Mercury? Questions and answers
Some of you may be interested in the question of mercury and its determination in the environment. This is a fascinating question with many aspects. It illustrates again the importance of analytical chemists looking at the whole picture.
Swedish scientists had developed a gas chromatographic method for the determination of alkyl and aryl mercuric compounds extracted from fish with benzene and dilute hydrochloric acid. They were interested in those compounds because of their use as slimicides, but it turned out that regardless of what compound was used, the mercury found in fish was present as a monomethylmercuric ion.
A number of questions about the behavior of mercury remain to be answered. Several theories have been proposed as to how mercury might have gone from inorganic form in water or a bottom sediment, into a methylated form of a fish. One theory assumes anaerobic conversion in the mud to volatile dimethyl mercury which enters fish via the gills. Another assumes aerobic conversion to monomethyl mercury by bacteria, with subsequent transfer up to the food chain. Still another assumes that a fish itself can methylate mercury taken in either through the gills as elemental vapor, or via the stomach as inorganic ions, or in an adsorbed state in silt particles. Before all these questions can be answered, we need to develop highly sensitive methods for each individual form of mercury. At present the most sensitive methods can go down only to about 0.05-ppm inorganic mercury in water.

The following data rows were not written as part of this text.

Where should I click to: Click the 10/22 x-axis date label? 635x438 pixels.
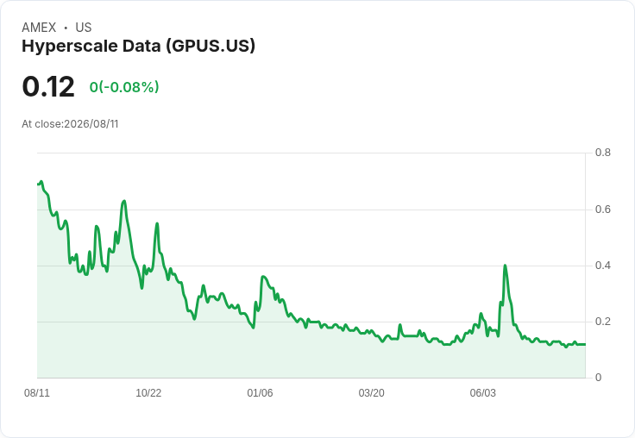pyautogui.click(x=148, y=393)
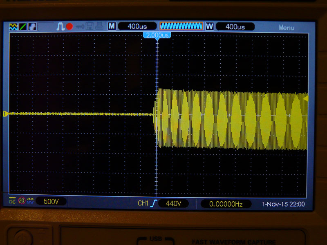Open the 500V vertical scale field
This screenshot has width=327, height=245.
coord(52,201)
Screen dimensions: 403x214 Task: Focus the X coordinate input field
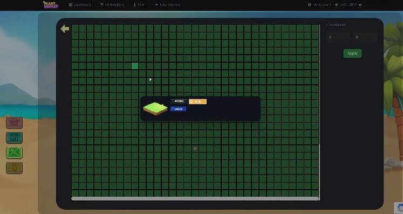point(338,37)
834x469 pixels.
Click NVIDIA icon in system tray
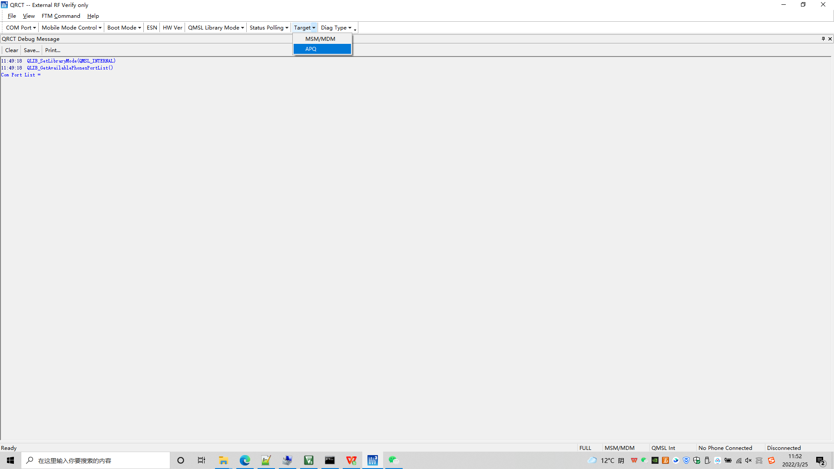point(655,460)
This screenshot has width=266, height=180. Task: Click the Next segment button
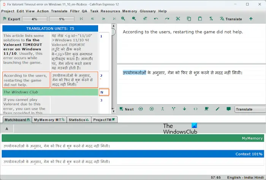coord(127,109)
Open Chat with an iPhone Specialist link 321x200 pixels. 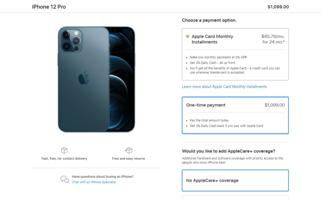(x=94, y=182)
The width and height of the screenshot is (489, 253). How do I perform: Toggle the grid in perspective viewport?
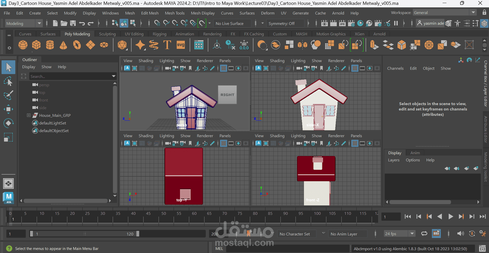pos(224,68)
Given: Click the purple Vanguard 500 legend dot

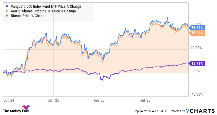Looking at the screenshot, I should [7, 6].
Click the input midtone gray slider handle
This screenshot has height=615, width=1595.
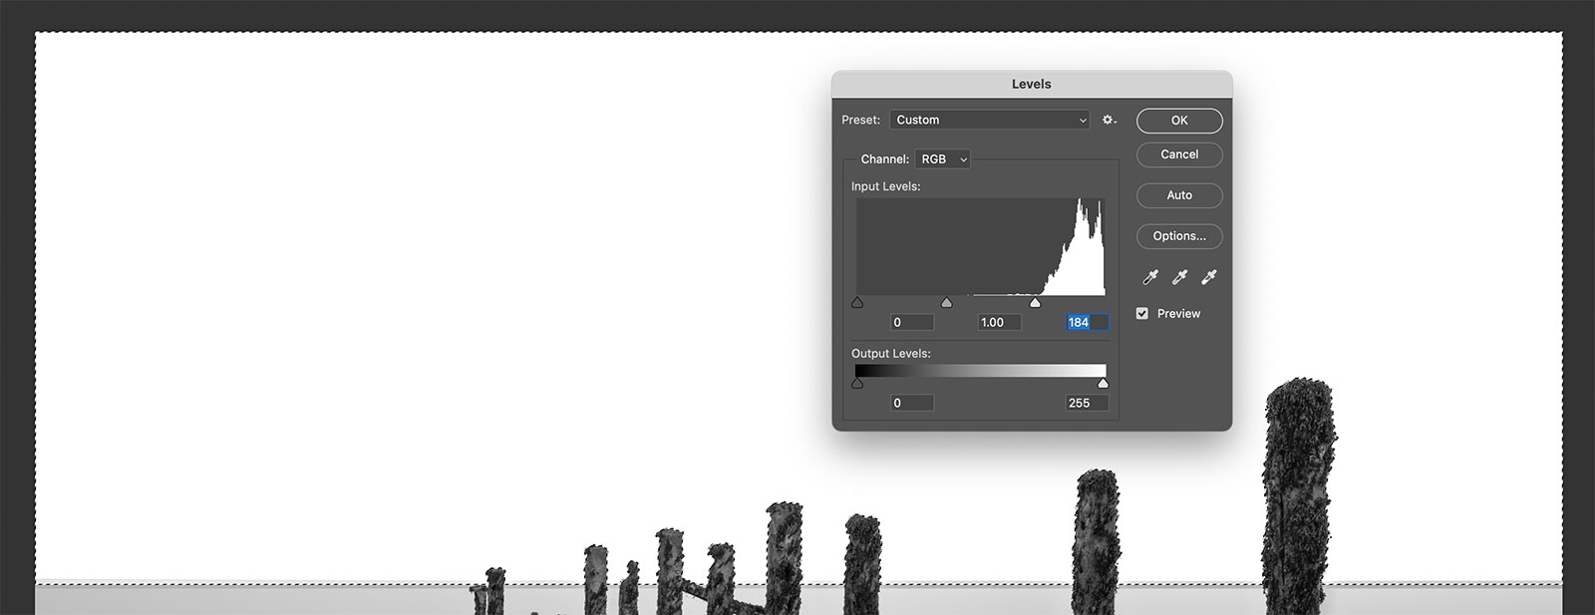[946, 303]
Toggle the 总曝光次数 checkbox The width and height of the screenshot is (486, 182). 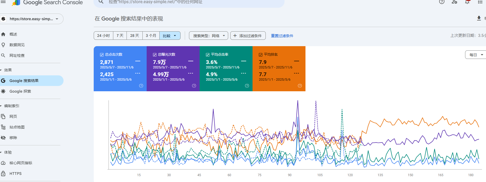[155, 55]
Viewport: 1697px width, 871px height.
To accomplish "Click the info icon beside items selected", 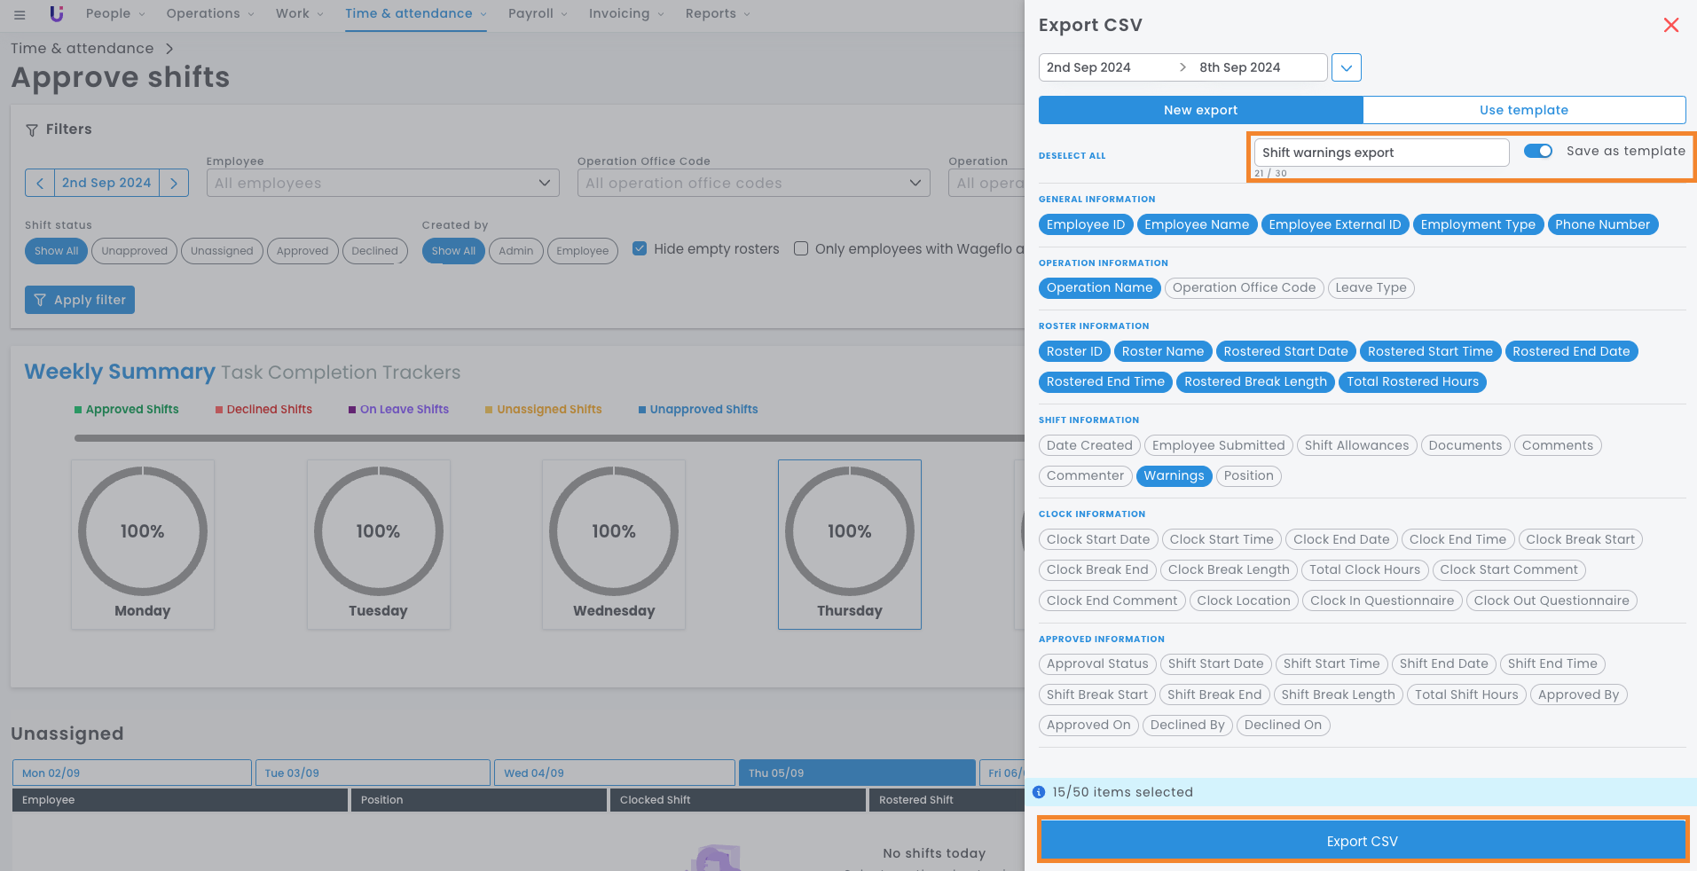I will pos(1039,792).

At the conference on environmental mercury contamination in 1970 in Ann Arbor, Michigan, USA a number of sources from which mercury may enter the environment was mentioned. Among them were the burning of fossil fuels, use of mercurial compounds for fungicides in agricultural seed treatments, use of elemental mercury in the electrical industry for manufacture of batteries and mercury vapor lamps, use of mercuric catalysts, and the disposal of domestic sewage sludge. It will be up to analytical chemists to evaluate all of the sources and to provide the data on which proper action can be based. This will be true not only for mercury, but also for all environmental contaminants.
It is interesting that both Finish and Swedish chemists have found fairly high content in fish from certain lakes in northern parts of their countries, remote from any known source of pollution.

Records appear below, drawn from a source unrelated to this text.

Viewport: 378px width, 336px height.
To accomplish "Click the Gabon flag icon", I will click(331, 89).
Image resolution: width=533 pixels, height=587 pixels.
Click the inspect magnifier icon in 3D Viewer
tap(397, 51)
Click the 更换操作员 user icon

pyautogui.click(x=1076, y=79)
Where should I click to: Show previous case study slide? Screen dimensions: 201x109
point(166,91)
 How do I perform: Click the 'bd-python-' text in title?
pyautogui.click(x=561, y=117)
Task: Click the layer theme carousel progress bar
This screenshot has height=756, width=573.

Another interesting fact is that mercury will be found in the hair of a person who has been exposed to it. The average person has about one or two ppm in his hair or even more.

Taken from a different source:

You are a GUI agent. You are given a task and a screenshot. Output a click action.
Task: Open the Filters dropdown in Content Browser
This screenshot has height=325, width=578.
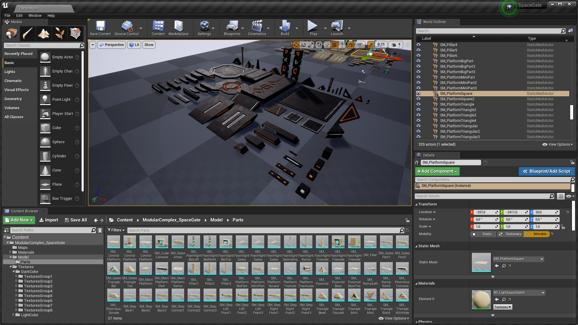tap(116, 230)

Having analyzed sections of the hair of a long- haired person and having known its growth rate, one can approximate the time and intensity of exposure. Most of these analyses have been done by neutron activation, which is advantageous because very small samples can be employed. However, hair can be analyzed by the atomic absorbance method following the digestion procedure used for fish analysis. A 100-mg sample is sufficient for hair in the range of 1 to 10 ppm.
Exercises
I. Translate into Vietnamese paying attention to the finite and non- finite forms of the verb:
1. Having developed a gas chromatographic method for the determination of alkyl and aryl compounds the Swedish scientists got interested in those compounds.
2. Swedish scientists developed a gas chromatographic method for the determination of alkyl and aryl mercuric compounds extracted from fish.
3. The chemists extracted fairly high mercury contents from fish.
4. The scientists found high mercury contents in fish from certain lakes, remote from any known source of pollution.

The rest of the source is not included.